La detención de Juan Manuel Reverter en el condado de Deschutes, Oregón, marca un nuevo giro en una investigación que llevaba meses —o incluso años— empujando sus límites fuera de México. El ciudadano argentino fue localizado y arrestado tras una notificación roja de Interpol, en una operación que contó con el respaldo de varias agencias federales de Estados Unidos, según informó infobae estados unidos. Su nombre aparece vinculado a la causa por el feminicidio de la modelo Agostina Jalabert, ocurrido en Playa del Carmen, un caso que desde el inicio generó fuerte atención pública por la gravedad del hecho y por las sospechas que rodearon su desarrollo.

De acuerdo con la información divulgada, la captura no fue un golpe aislado ni una simple detención migratoria: se trató de una acción coordinada a partir de un pedido internacional de localización y captura. Esa señal de Interpol suele activarse cuando un país busca a una persona requerida por la justicia y presume que ha cruzado fronteras para evadir una investigación o una orden judicial. En este caso, el despliegue en territorio estadounidense refleja la dimensión transnacional del expediente y la cooperación entre autoridades para ubicar a un sospechoso que, por la naturaleza del crimen investigado, estaba siendo rastreado más allá de América Latina. Hasta ahora, no se conocen públicamente mayores detalles sobre los pasos inmediatos de su situación legal en Estados Unidos ni sobre el proceso de eventual entrega a la justicia mexicana o argentina.

El caso Jalabert también expone una realidad incómoda: cuando una investigación por violencia de género cruza fronteras, la posibilidad de impunidad crece si no existe coordinación rápida entre fiscalías, policías y organismos internacionales. En ese sentido, la captura en Oregón importa no solo por la persona detenida, sino por lo que representa para la respuesta institucional frente a los feminicidios en la región.
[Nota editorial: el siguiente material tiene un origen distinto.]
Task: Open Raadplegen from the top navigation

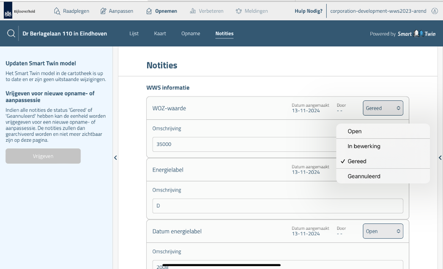Action: [71, 11]

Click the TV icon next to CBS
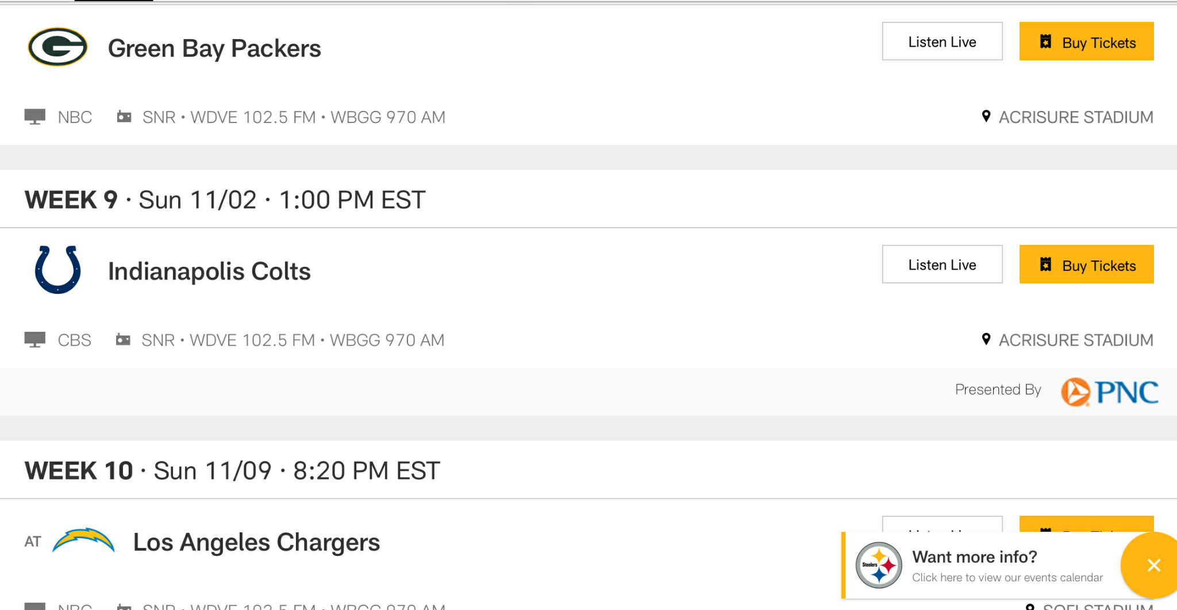tap(34, 340)
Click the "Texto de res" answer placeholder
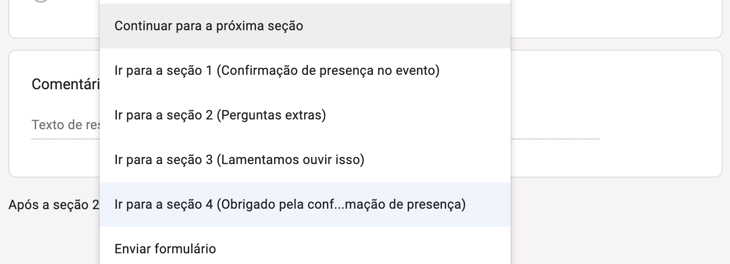730x264 pixels. coord(65,125)
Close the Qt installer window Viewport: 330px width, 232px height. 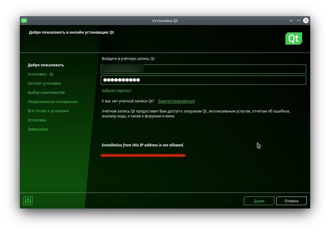point(306,21)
México arrastra desde hace años una crisis profunda por los asesinatos de mujeres, con expedientes que muchas veces avanzan lentamente, se fragmentan o quedan atrapados entre jurisdicciones. Que un sospechoso sea localizado en Estados Unidos recuerda que estos casos no terminan donde ocurre el crimen: pueden convertirse en persecuciones internacionales, con consecuencias diplomáticas y judiciales que ponen a prueba la capacidad real de los Estados para evitar que los acusados desaparezcan del radar.

Para la familia de Agostina Jalabert y para los movimientos que exigen justicia en casos de feminicidio, la detención representa un avance, pero no una conclusión. En expedientes como este, la captura es apenas el comienzo de otra etapa: la de la extradición, las audiencias y la verificación de pruebas en tribunales. Y aunque el arresto en Oregón envía una señal clara de que el alcance de una investigación puede atravesar fronteras, también deja una pregunta de fondo: cuántos otros casos similares siguen pendientes de una respuesta efectiva mientras los responsables intentan mantenerse fuera del alcance de la justicia.